** Material for this exercise **
**********

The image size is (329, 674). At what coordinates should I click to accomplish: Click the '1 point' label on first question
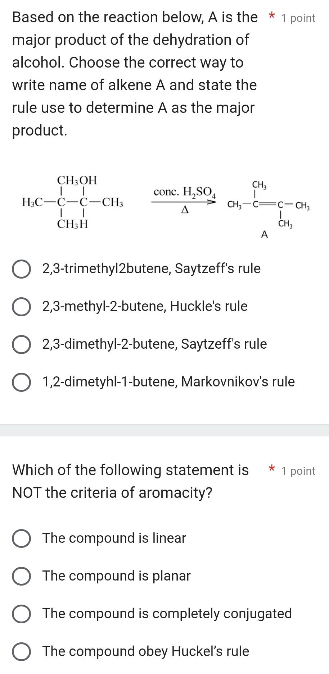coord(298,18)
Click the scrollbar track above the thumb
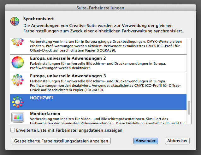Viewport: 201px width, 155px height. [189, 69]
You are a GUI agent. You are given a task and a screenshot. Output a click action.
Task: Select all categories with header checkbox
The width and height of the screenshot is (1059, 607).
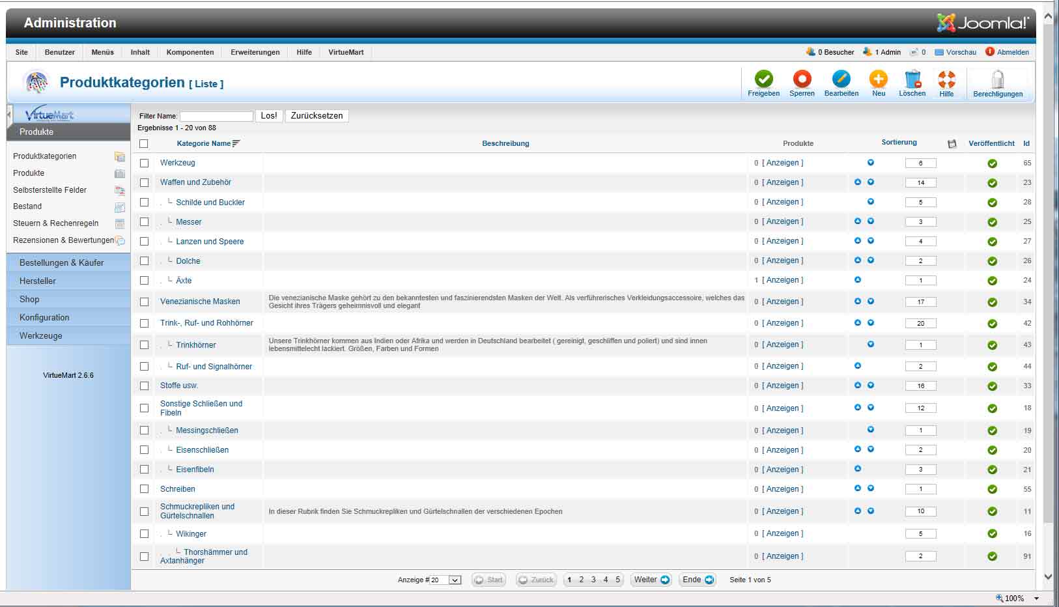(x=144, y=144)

**********

** Task brief **
Format the listing above as a Markdown table with the columns Row and Text, giving each line its own numbered row and leaving out blank lines. Leave the pictures out.

** Answer for this exercise **
| Row | Text |
|---|---|
| 1 | The image size is (329, 674). At what coordinates should I click to accomplish: Click the '1 point' label on first question |
| 2 | coord(298,18) |
| 3 | Click the scrollbar track above the thumb |
| 4 | Viewport: 201px width, 155px height. [189, 69] |
| 5 | You are a GUI agent. You are given a task and a screenshot. Output a click action. |
| 6 | Task: Select all categories with header checkbox |
| 7 | The width and height of the screenshot is (1059, 607). |
| 8 | (x=144, y=144) |